Segunda nota: As eleições municipais desse ano, se estão entre as mais negativas da história recente, ao menos ofereceram um lampejo crucial, ao tematizar vivamente a questão da jornada de trabalho (escala 6×1). Tema que tem sido tergiversado até mesmo pelas esquerdas dominantes, que se curvam às benesses do embuste do falso empreendedorismo. Daí a louvável exceção de um jovem trabalhador do comércio no Rio de Janeiro, que fez sua campanha, pelo PSol, centrada na jornada de trabalho, apontando para a exploração do trabalho presente na escala 6×1. Ao tornar este tema eixo de sua campanha eleitoral, questões vitais foram afrontadas: tempo extenuante de trabalho, intensidade da exploração, que impede que essa geração de trabalhadores/as possa dispor de um mínimo de vida dotada de sentido fora do trabalho.

A alternativa: a jornada 4×3, quatro dias de labuta dura, e três de descanso, então, emplacou em cheio. Enquanto outros, aqui e alhures, mostravam-se maravilhados com o falso empreendedorismo. E, ao aflorar uma das questões mais vitais do mundo do trabalho, jogou para o debate público uma real tragédia cotidiana do trabalho. Trabalhar, trabalhar, sem chance de estudar, sociabilizar, descansar, sem a possibilidade de viver um tempo maior fora da exaustão do trabalho. Isso porque a jornada 6×1 significa laborar em geral, cinco dias de trabalho, com oito horas cada, mais um dia de ao menos quatro horas, para totalizar 44 horas semanais (que é a jornada legal no Brasil). Que frequentemente se converte em 48 horas, especialmente nos serviços do comércio, hotelaria, bares, restaurantes, shoppings, etc., onde a burla é muito frequente e muitos sindicatos carecem de força social ou ter perfil mais patronal. Sem esquecer as jornadas ilimitadas presentes no trabalho motoristas e entregadores uberizados.

<<<< Pior que o 6×1, ao menos para quem gosta de futebol, só mesmo o 7×1.
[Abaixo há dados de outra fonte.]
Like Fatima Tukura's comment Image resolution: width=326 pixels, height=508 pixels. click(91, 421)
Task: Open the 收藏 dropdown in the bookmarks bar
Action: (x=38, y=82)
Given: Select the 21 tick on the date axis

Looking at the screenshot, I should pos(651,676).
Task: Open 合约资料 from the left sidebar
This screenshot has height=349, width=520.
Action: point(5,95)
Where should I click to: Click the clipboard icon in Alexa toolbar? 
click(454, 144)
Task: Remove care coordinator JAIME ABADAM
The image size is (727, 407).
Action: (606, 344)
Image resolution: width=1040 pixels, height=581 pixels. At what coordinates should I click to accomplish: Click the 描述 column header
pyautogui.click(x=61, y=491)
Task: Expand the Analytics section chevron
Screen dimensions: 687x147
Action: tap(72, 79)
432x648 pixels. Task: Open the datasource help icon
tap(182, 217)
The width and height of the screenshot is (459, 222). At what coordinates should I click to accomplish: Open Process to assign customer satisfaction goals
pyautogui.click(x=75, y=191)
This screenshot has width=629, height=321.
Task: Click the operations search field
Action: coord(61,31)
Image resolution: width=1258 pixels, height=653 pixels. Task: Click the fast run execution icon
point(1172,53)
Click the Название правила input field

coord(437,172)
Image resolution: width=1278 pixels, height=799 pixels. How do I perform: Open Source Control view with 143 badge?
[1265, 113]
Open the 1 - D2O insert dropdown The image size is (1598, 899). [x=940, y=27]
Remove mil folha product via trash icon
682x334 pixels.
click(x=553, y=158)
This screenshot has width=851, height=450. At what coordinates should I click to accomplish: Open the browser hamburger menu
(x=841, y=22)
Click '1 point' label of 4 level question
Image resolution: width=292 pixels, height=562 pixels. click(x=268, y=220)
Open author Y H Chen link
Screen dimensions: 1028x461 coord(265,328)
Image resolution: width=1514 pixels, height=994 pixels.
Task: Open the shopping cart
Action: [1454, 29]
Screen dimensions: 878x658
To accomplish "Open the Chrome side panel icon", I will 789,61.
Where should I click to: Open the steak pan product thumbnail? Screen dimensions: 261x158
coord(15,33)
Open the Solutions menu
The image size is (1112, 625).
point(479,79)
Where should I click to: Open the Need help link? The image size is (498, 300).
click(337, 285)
Uma última nota: Nestes tempos de trabalho digital, algoritmos, Inteligência artificial e assemelhados, está surgindo um novo espectro que ronda o mundo do trabalho. Trata-se do espectro da uberização. Como impedir essa tragédia?

Esse é o maior desafio da classe-que-vive-do-trabalho. E há um elemento novo e quase sempre desconsiderado no cenário social global: ao mesmo tempo em que a classe trabalhadora se mostra ainda mais heterogênea em seu mosaico laborativo, está em curso também uma forte homogeização em suas condições de trabalho, uma vez que a precarização estrutural do trabalho é uma tendência global, diminuindo em alguma medida as diferenças entre Norte e Sul. Basta pensar no trabalho imigrante global. Fonte, portanto, de novas ações e lutas da classe trabalhadora, base social imprescindível para que se possa reinventar um novo modo de vida.